### DATA FOR PROCESSING ###

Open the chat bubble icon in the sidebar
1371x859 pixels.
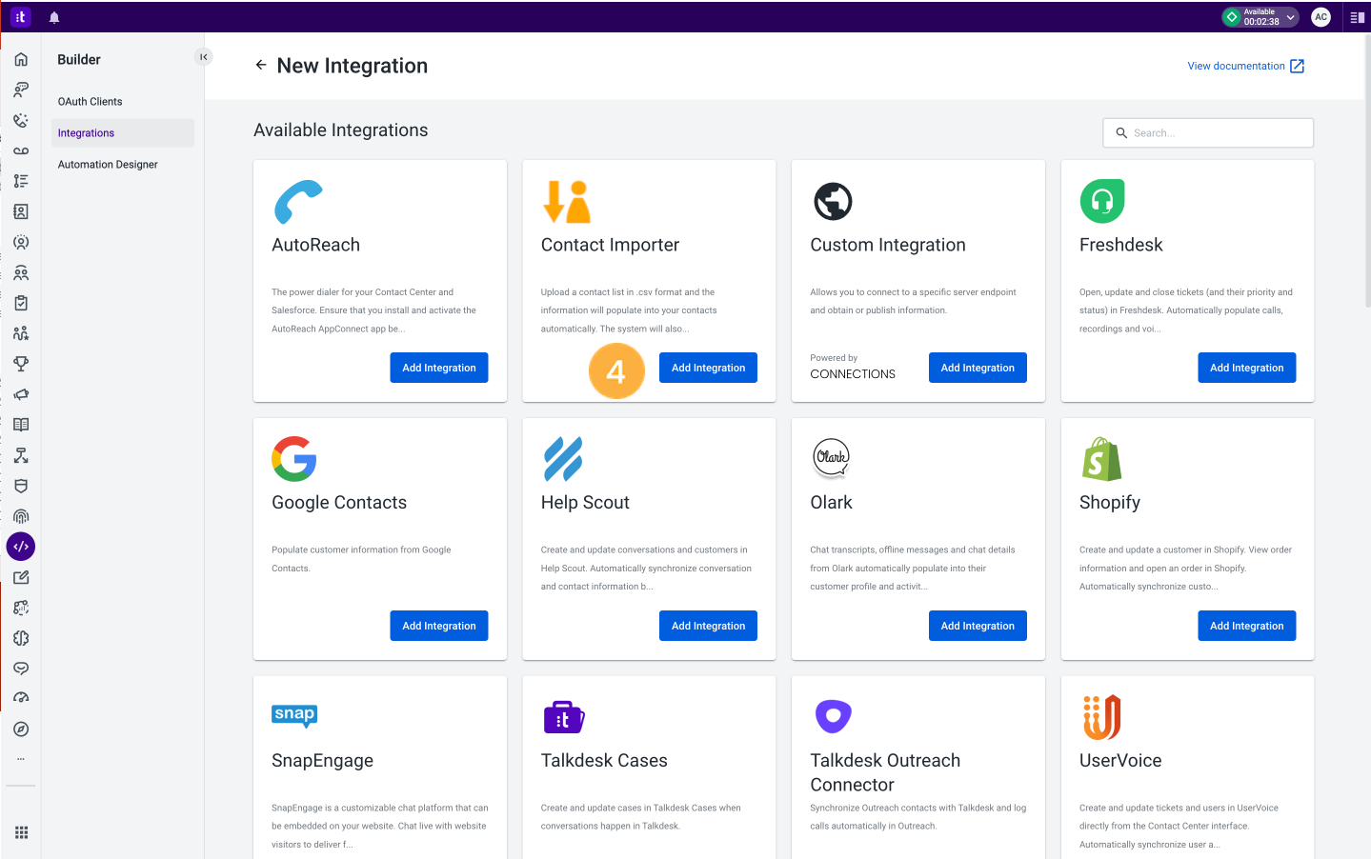coord(20,669)
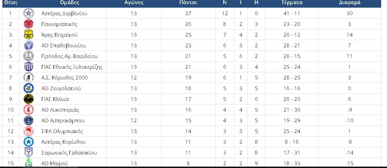Click the ΣΦΛ Ολυμπιακός red logo
Viewport: 387px width, 168px height.
pos(28,131)
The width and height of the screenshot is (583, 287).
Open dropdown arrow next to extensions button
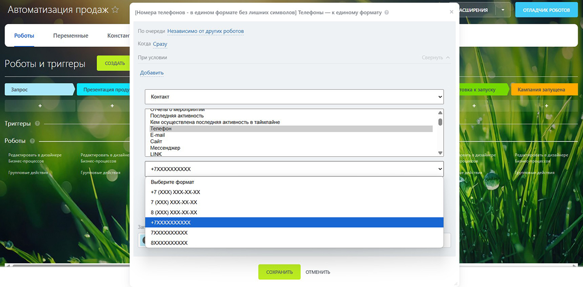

###

Take the line containing "1371x859 pixels." through the last line of the material and retype exactly those lines, both ends included, with no pictures.

RESPONSE TO THE EXERCISE
1371x859 pixels.
coord(20,669)
Click the ΣΦΛ Ολυμπιακός red logo
Viewport: 387px width, 168px height.
pos(28,131)
The width and height of the screenshot is (583, 287).
Open dropdown arrow next to extensions button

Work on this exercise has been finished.